Un phénomène qui coûte cher sur le plan financier
Première idée reçue, une infestation n'est pas le synonyme d'un manque de propreté: tout le monde peut être victime d’une infestation à son domicile. C'est l'un des enseignements du rapport de l'ANSES, publié en juillet dernier.
Autre idée reçue, les punaises de lit peuvent toucher tous les foyers, peu importe le niveau de revenus. "C'est un phénomène totalement indépendant du milieu social", selon Karine Fiore, adjointe à la direction des sciences sociales, économiques et sociétales à l’Anses. En d'autres termes, un foyer qui part beaucoup en vacances peut tout à fait revenir avec des punaises de lit dans ses valises, tout comme une personne à faible revenu, pourra en ramener chez elle, après avoir acheté des vêtements ou des meubles en seconde main.

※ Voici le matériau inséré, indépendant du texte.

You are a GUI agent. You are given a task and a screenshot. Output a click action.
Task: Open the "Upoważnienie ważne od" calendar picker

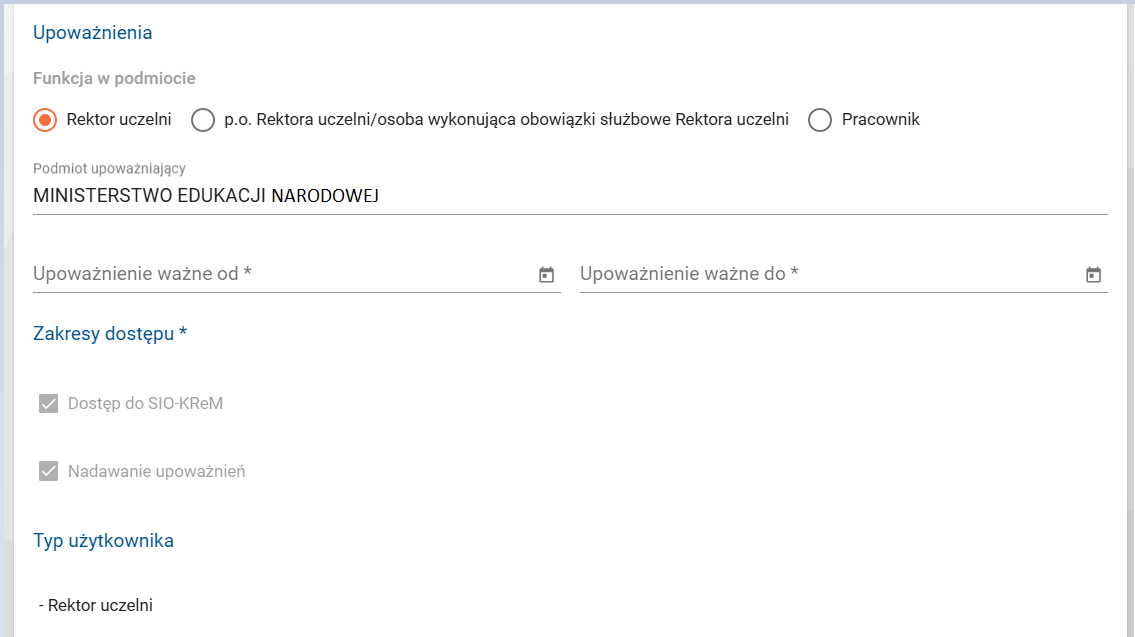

En revanche, si tous les foyers peuvent être touchés, c'est le niveau de revenus du foyer qui détermine la persistance ou non de l'infestation. En effet, désinfecter son logement coûte en moyenne, 866 euros par foyer. Un coût certain en pleine période d'inflation et de hausse des prix. A l'échelle nationale, la lutte contre les punaises de lit a été chiffrée à 1.4 milliard d'euros entre 2017 et 2022, soit 230 millions d'euros par an, selon l'Anses. Pour les bailleurs sociaux, interrogés dans ce rapport, le coût s'élevait en moyenne à 74.500 euros en 2021. Les logements étudiants (Cnous et Crous) ont quant à eux, estimé avoir consacré 700.000 euros à cette lutte la même année.
... mais aussi sanitaire
Et cela, sans compter le coût des conséquences psychologiques des infestations. En effet, si les punaises ne transmettent pas de maladie, leur présence peut avoir des effets psychologiques voire psychiatriques et impacter le bien-être des personnes victimes d’infestation à leur domicile. "Bien souvent on ne peut plus dormir, ce qui équivaut à une vraie torture", décrit d'ailleurs le Pascal Delaunay, parasitologue et entomologiste médical au CHU de Nice.

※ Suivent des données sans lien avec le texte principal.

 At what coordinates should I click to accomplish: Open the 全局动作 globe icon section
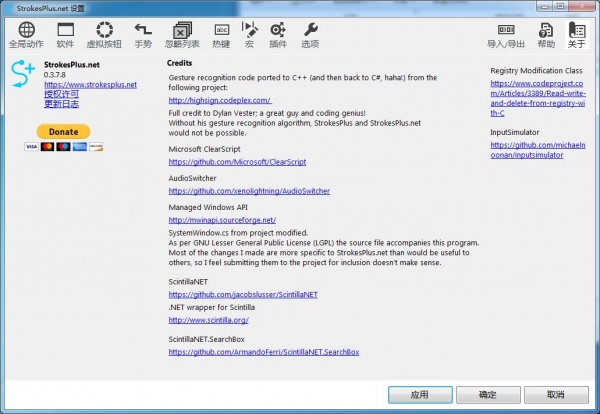(26, 35)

"Aucun autre insecte ne s'incruste comme cela dans votre logement, votre sécurité, votre lit, votre intimité. Rien que la méthode de lutte est traumatisante puisque même si un désinsectiseur vient chez vous, il faut participer" en nettoyant son logement ou en jetant ses affaires, explique-t-il. "C'est la double peine". Jerome Goddard, professeur d'entomologie à la Mississipi State University, aux Etats-Unis a mené une étude sur les messages laissés sur Internet, concernant des infestations de punaises de lit: son analyse a démontré que 81% des personnes évoquaient des effets psychologiques et émotionnels modérés à graves après les piqûres (cauchemars, hyper vigilance, insomnie, anxiété...).

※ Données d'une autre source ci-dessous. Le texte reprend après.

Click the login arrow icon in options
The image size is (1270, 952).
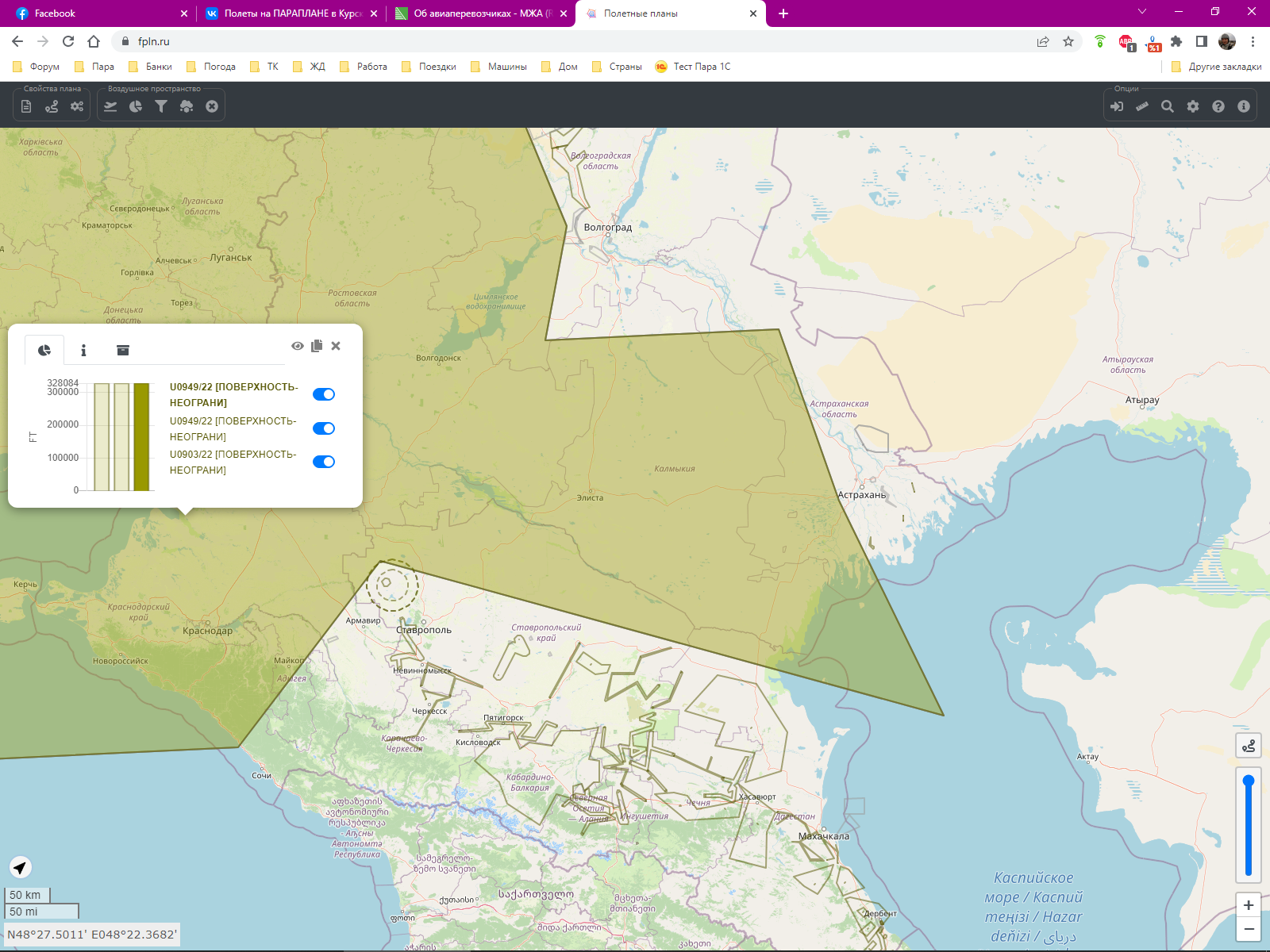tap(1117, 106)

L'étude de l'ANSES va d'ailleurs dans ce sens. Elle montre que les victimes d'infestation persistante ou récidivante sont "plus susceptibles de développer des troubles du sommeil, un changement d’humeur, de la nervosité, des sentiments de panique, de l’agitation, de l’hypervigilance et des comportements d’éviction, des manifestations délirantes, et des symptômes équivalents à un stress posttraumatique avec des conséquences socio-professionnelles."
Dans les situations les plus graves, l'impact sur la santé mentale peut se traduire par une dégradation de l'état de santé général et augmenter le risque de suicide ainsi qu'une hospitalisation en psychiatrie. A ces problématiques de santé mentale et physique s'ajoute également la crainte de stigmatisation sociale associée aux punaises de lit. La honte de subir une infestation demeure encore taboue et honteuse chez de nombreuses personnes en raison notamment des lésions visibles sur les parties du corps découvertes.